The only people who have any length of experience will be the inventors and their testers, as they only started shipping to the beekeeping public in the second half of this year.
By "is heavy", you mean the hive is heavy, or the supers of honey are heavy? I ask because I actually think that western red cedar is significantly lighter than pine, so the whole hive is actually lighter than most hives. However, honey is heavy, of course, and if you have 6 full flow frames of honey, you will have about 40lb of honey adding to the weight. If you mean "is heavy" as in the expense, well yes, but this is an innovation, and we are early adopters paying the premium for that privilege!

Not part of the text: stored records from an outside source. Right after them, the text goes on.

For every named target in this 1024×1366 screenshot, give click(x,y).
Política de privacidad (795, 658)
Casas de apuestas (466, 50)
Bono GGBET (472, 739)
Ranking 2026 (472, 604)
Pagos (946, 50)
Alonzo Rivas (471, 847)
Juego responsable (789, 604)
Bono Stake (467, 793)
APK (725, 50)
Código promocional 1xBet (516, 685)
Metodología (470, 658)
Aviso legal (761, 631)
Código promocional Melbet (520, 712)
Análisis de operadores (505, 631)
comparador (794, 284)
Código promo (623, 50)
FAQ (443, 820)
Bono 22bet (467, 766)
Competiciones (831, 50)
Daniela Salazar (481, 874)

Now to your curiosity "as to how well the honey flows out". Cedar Anderson has made a great youtube video of him draining a frame in his honey house/workshop. It looks as if it takes about 20 mins to drain the whole 3kg harvest, but the video is edited and takes less than 10 mins to watch it.

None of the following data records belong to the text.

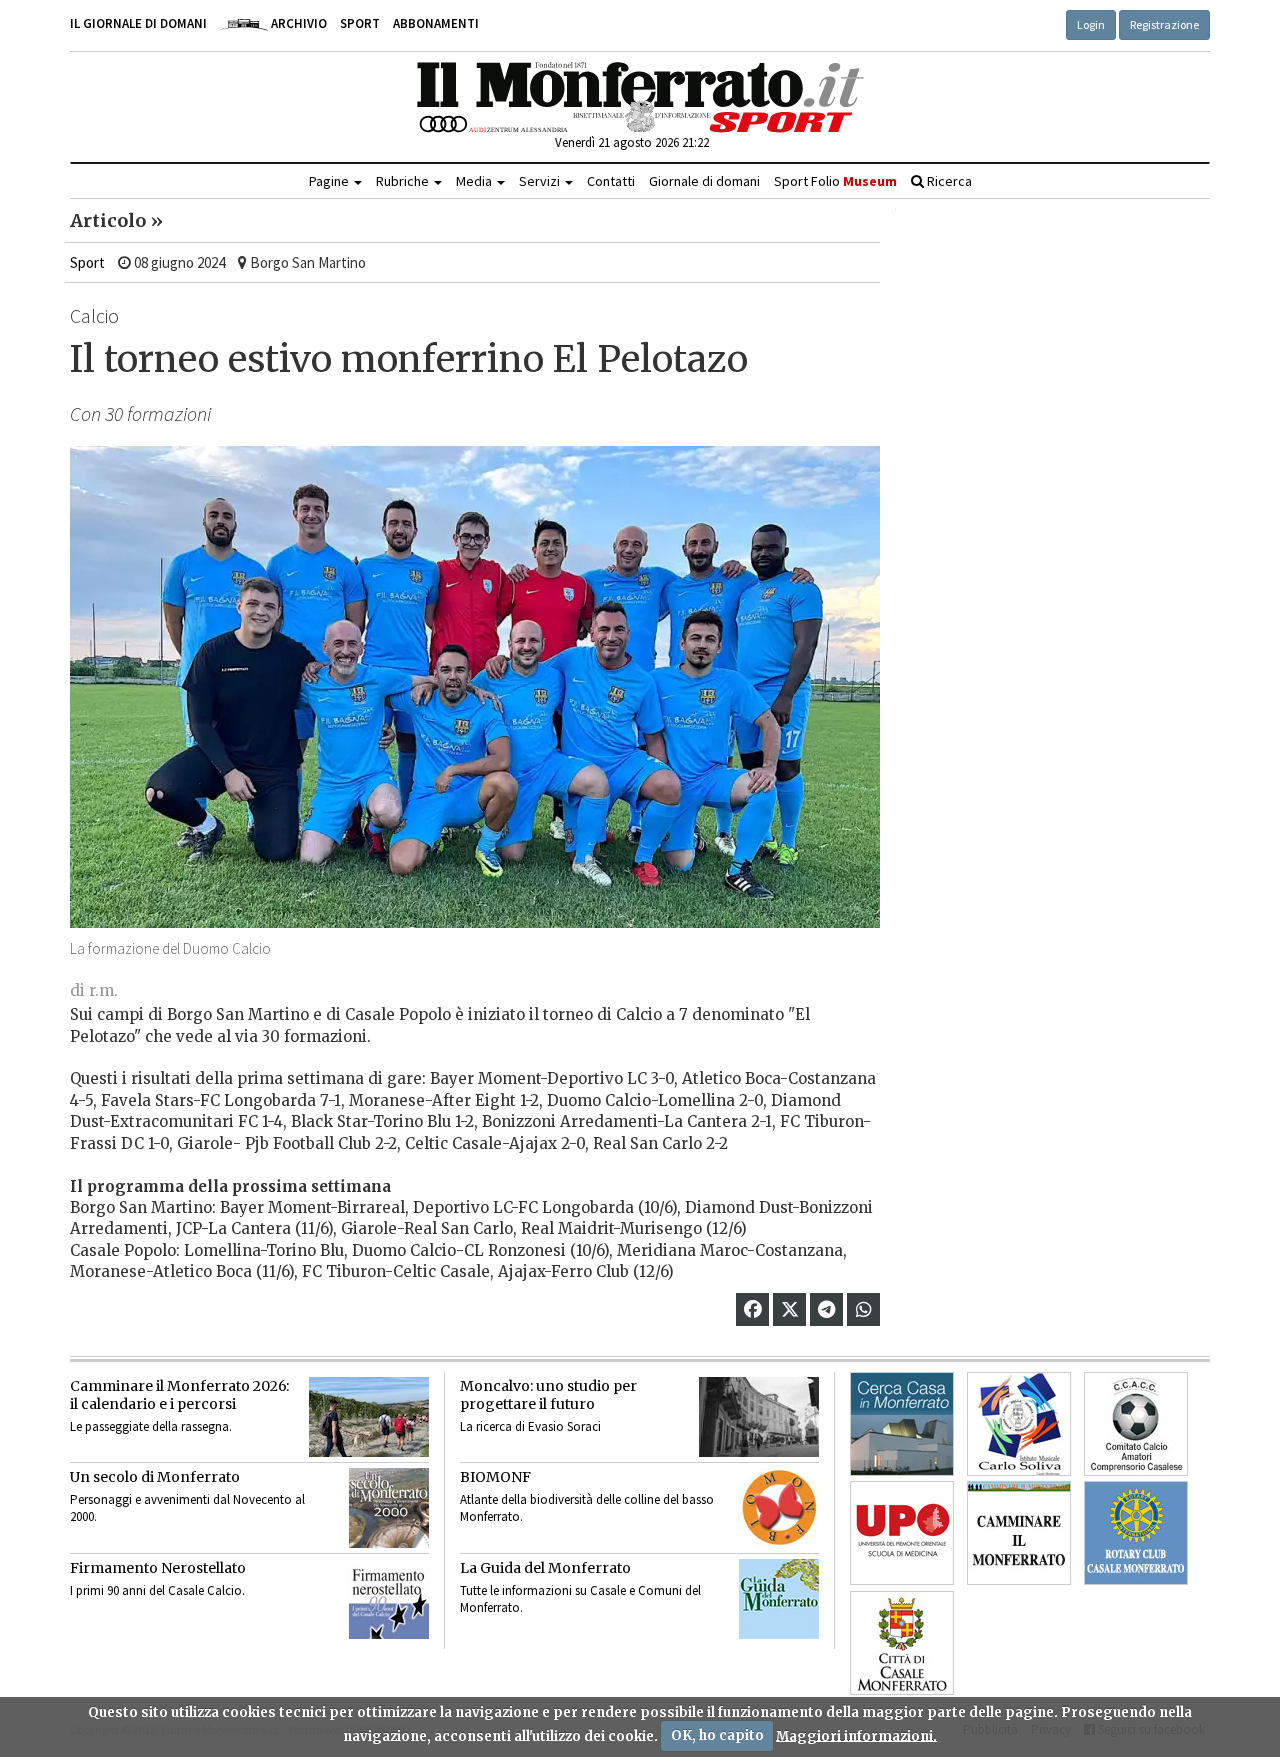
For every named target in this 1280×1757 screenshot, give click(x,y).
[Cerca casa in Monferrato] (902, 1424)
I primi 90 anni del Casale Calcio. (157, 1590)
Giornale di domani (704, 181)
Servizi (541, 181)
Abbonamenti (436, 23)
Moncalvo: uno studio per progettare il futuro (548, 1395)
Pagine (330, 181)
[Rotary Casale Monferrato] (1136, 1533)
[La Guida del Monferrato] (779, 1599)
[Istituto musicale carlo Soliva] (1019, 1424)
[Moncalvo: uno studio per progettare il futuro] (759, 1417)
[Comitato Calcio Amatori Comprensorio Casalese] (1136, 1424)
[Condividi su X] (790, 1309)
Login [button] (1091, 24)
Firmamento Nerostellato (158, 1568)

Of course the flow speed is going to depend on the viscosity of your bees' honey - thicker honey will naturally take longer, runny honey (like clover and acacia) should be pretty quick. I am very curious as to whether heather honey will drain at all, given its thixotropic nature - maybe "jiggling" the key to shake the cells will liquify the honey to help it flow. We will have to see!
Anyhow, hope that helps. This time next year, you will have thousands of people with a year of experience of the Flow Hive to answer your questions.